There has been a recent uptick in housing starts in London. This has been largely driven by domestic players who constitute the largest part of the mainstream market.
Economic recovery and increasing household incomes have played a big part in household demand, but also in encouraging property and development companies to actively promote land and build homes too. International developers and investors have also been an important part of the story.
Foreign developers and investors have accounted for a small number of land transactions since 2012 but, where they are active, their intentions are large. When calculated by number of potential units on these land holdings, international developers and investors in London land account for around a quarter of the long term development pipeline.
These include high-profile deals such as Malaysia’s SP Setia at Battersea Power Station, China’s ABP at Royal Albert Docks, and Hong Kong’s Knight Dragon at Greenwich Peninsula.
Globally-active foreign players bring with them the financial backing to get these vast and challenging sites off the ground, unlocking much-needed new housing supply. These developers are accustomed to delivering development at huge scale in their home markets, and bring with them significant expertise in large scale delivery.
Meanwhile, finance from foreign banks and institutions is funding many of London’s new schemes – even if they are being undertaken by UK developers. Foreign lenders, most notably German banks, underpinned the market during the downturn. UK-based banks are now showing renewed appetite to lend and the number of new lenders has grown rapidly.
In London development finance, 63% of financiers fall into the ‘other lenders’ category.
Such is the strength of performance in the UK real estate sector (commercial property included) that there is a significant imbalance between opportunities for lending, which currently stand at £40 billion, compared to lender ambitions of £75 billion, according to Savills figures. This will encourage funders into secondary, non-core locations and possibly into more specialist and non-core types of property.

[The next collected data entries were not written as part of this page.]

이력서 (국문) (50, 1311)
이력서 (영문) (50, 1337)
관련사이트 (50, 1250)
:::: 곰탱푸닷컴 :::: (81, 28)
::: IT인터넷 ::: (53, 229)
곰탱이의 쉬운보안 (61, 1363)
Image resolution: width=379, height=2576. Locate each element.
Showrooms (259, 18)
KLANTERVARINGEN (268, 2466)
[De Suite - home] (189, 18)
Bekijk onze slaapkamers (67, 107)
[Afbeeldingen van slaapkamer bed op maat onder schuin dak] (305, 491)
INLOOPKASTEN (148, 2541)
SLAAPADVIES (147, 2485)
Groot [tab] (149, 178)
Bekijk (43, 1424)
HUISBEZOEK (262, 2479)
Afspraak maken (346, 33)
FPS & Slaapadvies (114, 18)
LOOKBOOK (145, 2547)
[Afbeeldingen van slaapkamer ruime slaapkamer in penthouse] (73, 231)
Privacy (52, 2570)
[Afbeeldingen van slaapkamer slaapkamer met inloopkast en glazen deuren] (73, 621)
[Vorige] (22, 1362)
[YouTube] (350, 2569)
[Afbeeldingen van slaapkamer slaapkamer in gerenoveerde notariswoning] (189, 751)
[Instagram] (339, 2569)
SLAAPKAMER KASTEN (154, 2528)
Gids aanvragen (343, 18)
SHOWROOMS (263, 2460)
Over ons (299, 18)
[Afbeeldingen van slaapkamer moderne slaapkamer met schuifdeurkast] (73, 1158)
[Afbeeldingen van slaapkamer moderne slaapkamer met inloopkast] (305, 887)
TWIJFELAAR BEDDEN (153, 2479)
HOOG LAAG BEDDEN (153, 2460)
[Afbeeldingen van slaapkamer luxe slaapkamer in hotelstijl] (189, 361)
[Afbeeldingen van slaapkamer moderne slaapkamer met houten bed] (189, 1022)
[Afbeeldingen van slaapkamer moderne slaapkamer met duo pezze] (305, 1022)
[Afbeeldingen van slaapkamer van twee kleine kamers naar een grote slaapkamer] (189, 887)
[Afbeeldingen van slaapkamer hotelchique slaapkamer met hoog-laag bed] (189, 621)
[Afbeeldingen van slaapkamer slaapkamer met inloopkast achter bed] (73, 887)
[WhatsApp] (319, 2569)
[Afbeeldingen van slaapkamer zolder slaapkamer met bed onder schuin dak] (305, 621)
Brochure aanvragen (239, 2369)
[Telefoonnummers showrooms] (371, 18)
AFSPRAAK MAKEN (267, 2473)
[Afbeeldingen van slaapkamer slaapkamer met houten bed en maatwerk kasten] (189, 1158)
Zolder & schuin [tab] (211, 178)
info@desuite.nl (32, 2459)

In the London residential sector, this means outer London locations, supported by domestic end-users. This should mean more supply where it is most needed, in the lower and mid mainstream markets. It should also start to lessen the perception that only prime central, international London is being built.
If housebuilding can be increased, this would do much to lessen the fear of overseas involvement. If home building is to be increased, overseas funders, developers, land owners and promoters – and even landlords and end-owners will be instrumental in enabling it to do so. We should expect nothing less in a global city.